* Page extract
==================================================
Obvious correlations between genetic changes and the development of an immune infiltrate are not easy to find. Loss of function of several tumor suppressor genes (
p53, PTEN) due to genetic aberrations is known to be associated with inflammation [
45]. Interestingly, loss of BAP1 in an unusual cutaneous tumor, the atypical Spitz nevus, was associated with a higher presence of T cells [
46].
When looking at UM, one of the chemokines that was higher in BAP1-negative than BAP1-positive tumors was
CCL5; another chemokine that was almost significantly higher in BAP1-negative tumors was CXCL10. CCL5 and CXCL10 play a role in the recruitment of T cells [
47]. An influence of BAP1 on NF-κB and the additional release of pro-inflammatory multifunctional chemokines might explain why both macrophages and T cells are found in BAP1-negative UM, but this requires further research.
==================================================
* Record extracts
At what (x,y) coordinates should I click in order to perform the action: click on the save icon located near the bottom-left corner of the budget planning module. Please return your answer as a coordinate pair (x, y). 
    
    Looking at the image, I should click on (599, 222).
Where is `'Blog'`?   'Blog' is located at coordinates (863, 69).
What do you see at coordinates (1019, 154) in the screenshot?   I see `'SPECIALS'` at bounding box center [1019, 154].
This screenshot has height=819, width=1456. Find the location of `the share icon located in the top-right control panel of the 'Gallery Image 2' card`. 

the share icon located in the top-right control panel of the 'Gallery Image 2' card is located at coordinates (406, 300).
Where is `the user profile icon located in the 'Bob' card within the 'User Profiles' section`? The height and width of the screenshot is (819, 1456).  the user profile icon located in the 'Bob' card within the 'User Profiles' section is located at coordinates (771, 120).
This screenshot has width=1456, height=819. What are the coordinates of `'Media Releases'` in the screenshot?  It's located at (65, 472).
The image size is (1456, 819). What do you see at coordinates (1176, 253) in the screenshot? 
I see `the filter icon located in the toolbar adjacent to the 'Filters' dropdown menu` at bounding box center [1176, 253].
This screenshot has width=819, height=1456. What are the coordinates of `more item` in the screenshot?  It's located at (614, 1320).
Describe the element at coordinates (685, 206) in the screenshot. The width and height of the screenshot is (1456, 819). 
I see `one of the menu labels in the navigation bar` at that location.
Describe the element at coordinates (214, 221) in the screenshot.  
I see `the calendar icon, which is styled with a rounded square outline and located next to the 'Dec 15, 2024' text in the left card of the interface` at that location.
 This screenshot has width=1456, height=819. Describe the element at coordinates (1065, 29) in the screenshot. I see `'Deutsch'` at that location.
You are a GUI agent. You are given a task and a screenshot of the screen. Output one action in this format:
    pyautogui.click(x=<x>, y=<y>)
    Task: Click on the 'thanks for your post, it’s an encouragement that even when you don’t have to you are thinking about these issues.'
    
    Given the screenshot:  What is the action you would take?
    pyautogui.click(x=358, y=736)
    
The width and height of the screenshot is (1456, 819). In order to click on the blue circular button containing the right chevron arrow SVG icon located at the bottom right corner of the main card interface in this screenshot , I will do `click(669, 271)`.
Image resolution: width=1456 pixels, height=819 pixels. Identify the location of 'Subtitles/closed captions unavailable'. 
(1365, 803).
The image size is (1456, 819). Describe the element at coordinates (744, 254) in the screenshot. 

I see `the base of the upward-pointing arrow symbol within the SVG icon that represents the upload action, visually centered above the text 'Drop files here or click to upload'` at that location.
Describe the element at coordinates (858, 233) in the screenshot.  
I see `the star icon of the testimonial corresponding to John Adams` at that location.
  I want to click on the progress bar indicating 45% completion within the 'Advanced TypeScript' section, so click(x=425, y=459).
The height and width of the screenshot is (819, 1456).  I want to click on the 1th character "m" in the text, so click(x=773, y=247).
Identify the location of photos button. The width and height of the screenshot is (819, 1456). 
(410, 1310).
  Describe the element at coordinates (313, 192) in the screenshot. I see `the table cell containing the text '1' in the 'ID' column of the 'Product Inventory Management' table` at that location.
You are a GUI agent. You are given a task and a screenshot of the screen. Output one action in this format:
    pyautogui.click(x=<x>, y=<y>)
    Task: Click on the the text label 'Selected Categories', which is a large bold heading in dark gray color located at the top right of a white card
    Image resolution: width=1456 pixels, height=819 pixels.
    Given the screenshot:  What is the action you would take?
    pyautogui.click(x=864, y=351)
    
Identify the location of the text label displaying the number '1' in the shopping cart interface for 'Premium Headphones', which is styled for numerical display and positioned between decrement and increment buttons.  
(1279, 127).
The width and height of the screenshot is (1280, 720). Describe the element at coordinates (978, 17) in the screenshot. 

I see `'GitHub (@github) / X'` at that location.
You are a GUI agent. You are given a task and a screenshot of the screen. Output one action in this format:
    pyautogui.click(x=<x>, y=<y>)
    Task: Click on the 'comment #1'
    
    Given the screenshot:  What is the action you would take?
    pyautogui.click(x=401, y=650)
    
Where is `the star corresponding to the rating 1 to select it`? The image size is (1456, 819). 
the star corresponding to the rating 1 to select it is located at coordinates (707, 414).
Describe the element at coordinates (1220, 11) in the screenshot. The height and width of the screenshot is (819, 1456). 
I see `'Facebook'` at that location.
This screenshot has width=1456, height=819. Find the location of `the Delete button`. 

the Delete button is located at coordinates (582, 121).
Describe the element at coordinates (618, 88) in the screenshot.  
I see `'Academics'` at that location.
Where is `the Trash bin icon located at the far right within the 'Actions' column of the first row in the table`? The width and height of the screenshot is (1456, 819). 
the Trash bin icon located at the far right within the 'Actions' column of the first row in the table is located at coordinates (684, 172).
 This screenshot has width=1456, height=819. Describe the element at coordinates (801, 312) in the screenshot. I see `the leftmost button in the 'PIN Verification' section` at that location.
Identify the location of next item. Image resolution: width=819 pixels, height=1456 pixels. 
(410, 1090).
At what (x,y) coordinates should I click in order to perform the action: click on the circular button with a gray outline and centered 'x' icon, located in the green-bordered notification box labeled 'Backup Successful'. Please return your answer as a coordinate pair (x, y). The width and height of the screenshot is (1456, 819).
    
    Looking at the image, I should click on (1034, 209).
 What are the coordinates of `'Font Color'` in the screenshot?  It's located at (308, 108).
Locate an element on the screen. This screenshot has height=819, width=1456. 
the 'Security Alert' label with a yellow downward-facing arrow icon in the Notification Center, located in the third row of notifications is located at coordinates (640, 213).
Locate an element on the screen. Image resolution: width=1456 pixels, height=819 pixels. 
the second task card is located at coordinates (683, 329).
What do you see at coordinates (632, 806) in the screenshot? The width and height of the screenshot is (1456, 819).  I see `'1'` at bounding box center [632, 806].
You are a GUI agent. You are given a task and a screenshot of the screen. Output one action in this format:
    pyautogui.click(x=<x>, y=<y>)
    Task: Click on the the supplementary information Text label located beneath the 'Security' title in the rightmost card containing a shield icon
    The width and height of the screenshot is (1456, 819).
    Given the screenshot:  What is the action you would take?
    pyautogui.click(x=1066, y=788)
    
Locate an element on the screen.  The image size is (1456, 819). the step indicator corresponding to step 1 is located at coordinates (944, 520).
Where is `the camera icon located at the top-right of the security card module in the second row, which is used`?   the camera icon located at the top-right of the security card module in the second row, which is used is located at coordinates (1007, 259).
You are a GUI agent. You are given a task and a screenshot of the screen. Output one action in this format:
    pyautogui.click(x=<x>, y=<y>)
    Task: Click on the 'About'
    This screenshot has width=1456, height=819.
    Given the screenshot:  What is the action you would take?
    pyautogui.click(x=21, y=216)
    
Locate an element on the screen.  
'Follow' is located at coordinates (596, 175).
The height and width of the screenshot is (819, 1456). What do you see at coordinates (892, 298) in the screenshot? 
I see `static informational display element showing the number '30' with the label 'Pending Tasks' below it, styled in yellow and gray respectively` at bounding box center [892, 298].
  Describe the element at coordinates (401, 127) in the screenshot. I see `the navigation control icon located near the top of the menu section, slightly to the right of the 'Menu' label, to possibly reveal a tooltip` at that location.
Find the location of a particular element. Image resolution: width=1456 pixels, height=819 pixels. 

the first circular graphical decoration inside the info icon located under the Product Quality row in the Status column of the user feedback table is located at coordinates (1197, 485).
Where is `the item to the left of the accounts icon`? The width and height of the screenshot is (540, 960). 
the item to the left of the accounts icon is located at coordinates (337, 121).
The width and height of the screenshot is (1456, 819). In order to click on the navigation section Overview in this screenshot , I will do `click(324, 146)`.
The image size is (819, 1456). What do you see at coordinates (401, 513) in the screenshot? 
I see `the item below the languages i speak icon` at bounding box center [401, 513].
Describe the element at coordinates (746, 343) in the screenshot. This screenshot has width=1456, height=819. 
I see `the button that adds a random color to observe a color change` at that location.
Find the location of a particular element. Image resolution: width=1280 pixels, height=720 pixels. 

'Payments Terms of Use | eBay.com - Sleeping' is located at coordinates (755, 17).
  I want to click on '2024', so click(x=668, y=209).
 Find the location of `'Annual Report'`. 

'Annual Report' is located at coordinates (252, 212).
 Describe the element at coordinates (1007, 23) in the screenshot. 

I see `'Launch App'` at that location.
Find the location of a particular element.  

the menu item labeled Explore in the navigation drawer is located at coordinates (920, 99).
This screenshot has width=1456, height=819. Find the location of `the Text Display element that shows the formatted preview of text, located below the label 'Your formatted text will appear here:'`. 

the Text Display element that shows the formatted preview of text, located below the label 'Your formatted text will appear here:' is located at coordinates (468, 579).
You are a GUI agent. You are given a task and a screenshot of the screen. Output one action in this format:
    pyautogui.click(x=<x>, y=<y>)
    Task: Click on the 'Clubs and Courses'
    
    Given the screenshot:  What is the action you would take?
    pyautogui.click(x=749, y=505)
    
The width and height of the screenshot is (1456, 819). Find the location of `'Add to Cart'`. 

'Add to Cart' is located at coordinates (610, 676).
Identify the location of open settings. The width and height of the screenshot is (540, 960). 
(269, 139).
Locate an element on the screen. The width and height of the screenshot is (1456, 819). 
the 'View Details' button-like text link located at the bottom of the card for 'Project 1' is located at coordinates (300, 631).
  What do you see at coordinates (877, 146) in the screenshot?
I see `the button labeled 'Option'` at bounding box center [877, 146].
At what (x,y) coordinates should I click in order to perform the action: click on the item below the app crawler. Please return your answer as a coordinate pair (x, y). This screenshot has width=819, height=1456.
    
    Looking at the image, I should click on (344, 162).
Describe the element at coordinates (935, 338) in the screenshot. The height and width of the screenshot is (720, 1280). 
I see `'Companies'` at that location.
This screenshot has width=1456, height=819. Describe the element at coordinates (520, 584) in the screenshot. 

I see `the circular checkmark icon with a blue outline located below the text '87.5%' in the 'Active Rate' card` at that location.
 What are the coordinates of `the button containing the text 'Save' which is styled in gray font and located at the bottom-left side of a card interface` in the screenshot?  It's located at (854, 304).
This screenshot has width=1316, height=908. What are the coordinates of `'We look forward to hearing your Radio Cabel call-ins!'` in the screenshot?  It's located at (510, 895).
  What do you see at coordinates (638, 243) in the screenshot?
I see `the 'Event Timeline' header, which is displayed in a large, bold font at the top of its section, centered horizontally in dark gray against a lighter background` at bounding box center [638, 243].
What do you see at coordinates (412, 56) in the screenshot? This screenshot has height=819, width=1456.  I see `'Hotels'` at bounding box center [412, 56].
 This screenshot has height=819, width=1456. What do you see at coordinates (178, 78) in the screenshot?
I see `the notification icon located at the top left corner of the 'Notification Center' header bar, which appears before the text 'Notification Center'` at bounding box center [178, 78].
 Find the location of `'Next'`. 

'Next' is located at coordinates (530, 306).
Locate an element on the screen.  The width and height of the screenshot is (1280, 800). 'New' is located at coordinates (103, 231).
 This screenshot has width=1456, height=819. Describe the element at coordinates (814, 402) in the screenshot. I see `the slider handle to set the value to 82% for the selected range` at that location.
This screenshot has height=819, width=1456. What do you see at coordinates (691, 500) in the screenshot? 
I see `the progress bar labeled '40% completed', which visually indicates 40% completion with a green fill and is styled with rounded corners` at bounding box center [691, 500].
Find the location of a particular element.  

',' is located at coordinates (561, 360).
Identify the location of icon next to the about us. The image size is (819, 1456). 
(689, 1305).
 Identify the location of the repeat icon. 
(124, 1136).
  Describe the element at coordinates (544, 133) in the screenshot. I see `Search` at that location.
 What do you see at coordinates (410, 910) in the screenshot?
==================================================
* Task requirements
A - Do these statements agree with the passage on BAP1 and immune infiltrates? Answer yes or no for each, and quote the words of the passage that decide it. (i) CXCL10 was significantly higher in BAP1-negative tumors than in BAP1-positive tumors. (ii) In the atypical Spitz nevus, loss of BAP1 was associated with more T cells. (iii) Clear correlations between genetic changes and the development of an immune infiltrate are easy to find.
B - Write a few sentences that continue the passage on BAP1 and immune infiltrates, starting after its last sentence.

* Answer list
A -
(i) No: "another chemokine that was almost significantly higher in BAP1-negative tumors was CXCL10"
(ii) Yes: "loss of BAP1 in an unusual cutaneous tumor, the atypical Spitz nevus, was associated with a higher presence of T cells"
(iii) No: "Obvious correlations between genetic changes and the development of an immune infiltrate are not easy to find."

B -
Another chemokine involved in T cell recruitment is CXCL12, which is the ligand for chemokine receptor CXCR4. Previously, it has been described that CXCR4 is involved in the migration of UM cells to the liver [
48,
49]. In contrast, another group reported that the expression of CXCR4 was, indeed, correlated with lymphocyte infiltration, but had no prognostic relevance in UM patients [
33]. We observed discrepant results for CXCR4 in our Leiden cohort, with one probe showing a higher expression in BAP1-negative tumors, and another one a lower expression (Table
2a).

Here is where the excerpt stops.